I have created a simple correlation rule to notify me when my Microsoft Platform element goes into timeout.

The configured alarm filter looks pretty basic:

A Persistent event is also configured so I only get an e-mail when the element is in timeout for x amount of time.

When this timeout happens, an e-mail gets sent:

This works perfect when the element goes into timeout. But I would also like to be notified when the element goes out of timeout so the checkbox "Execute on clear" is checked. The problem is when the element goes out of timeout that the mail indeed gets sent but with the same e-mail content.

In other words if this element goes twice in and out of timeout during the night then I have received 4 mails by the morning with the same content, while it would be more easy to have received the mails: test server is down, test server is up, test server is down, test server is up.
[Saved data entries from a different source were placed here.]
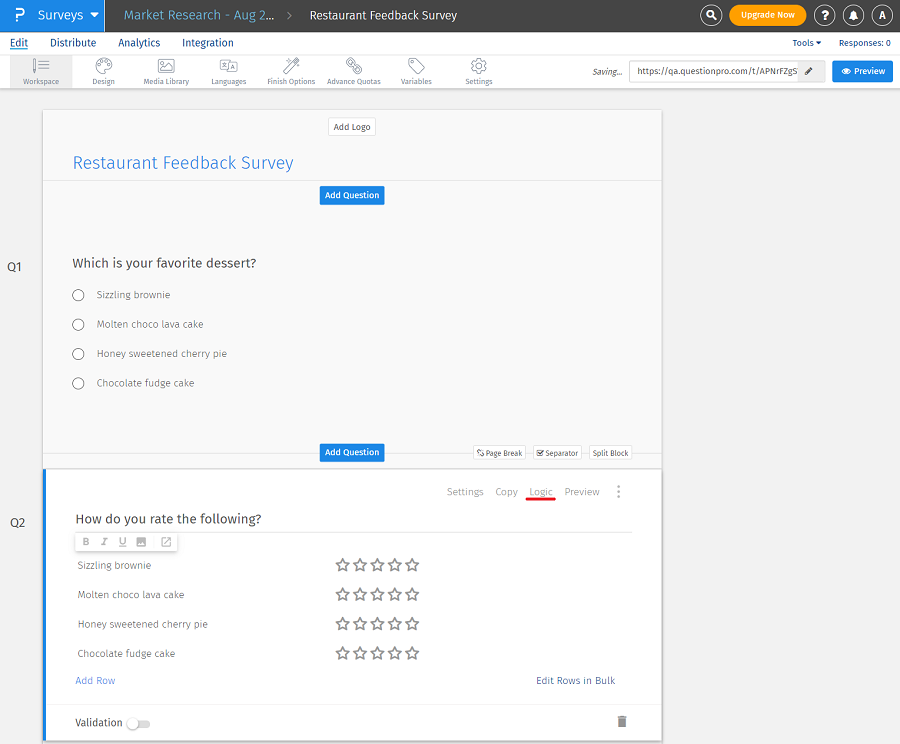
Task: Open the Surveys dropdown menu
Action: click(x=60, y=15)
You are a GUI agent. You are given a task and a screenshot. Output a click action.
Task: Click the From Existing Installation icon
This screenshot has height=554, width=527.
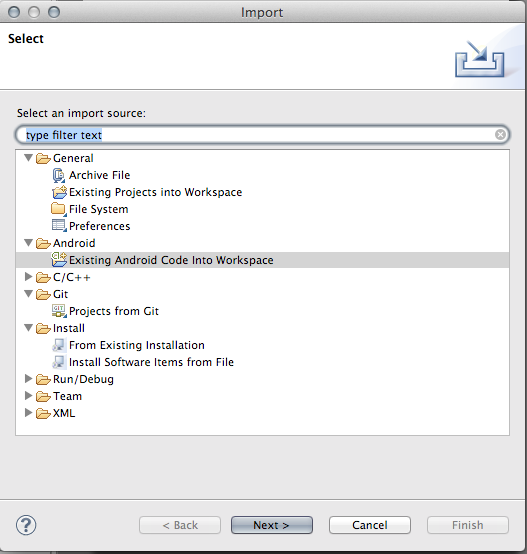tap(59, 345)
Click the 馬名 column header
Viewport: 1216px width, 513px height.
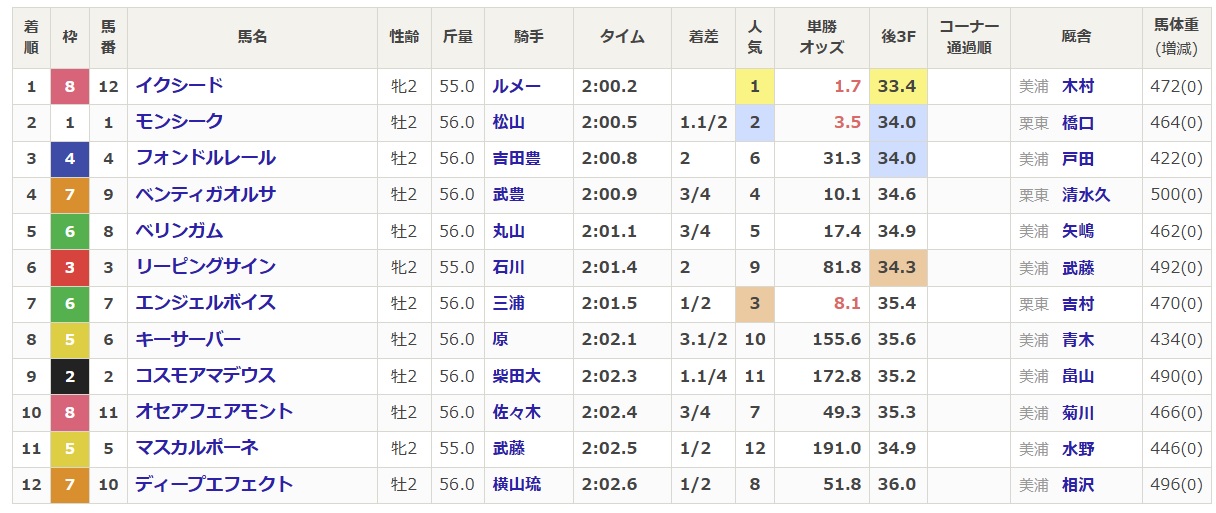click(x=252, y=37)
This way I don't have to start counting if the number of received mails are odd or even and avoid having to log in to the system to see if any action needs to be taken.

So basically it comes down to: I want to receive an e-mail when the element goes into timeout for x amount of time, I want to receive an e-mail when the element goes out of timeout again (in case the first mail was sent) and the content of both e-mails should be different to be able to easily see why that mail was sent.

I'm not interested in other severities of the element. I thought about creating a second correlation rule when the "Communication state" parameter goes back to "Responding" but in that correlation rule I'm not aware if the persistent event was reached to trigger the original correlation rule (I would then only receive the responding e-mails while the timeout mail was not sent). An alternative could be to have an automation script as action that analyses the content of the triggering correlation rule and based on that send different mails but that seems to make it more complex.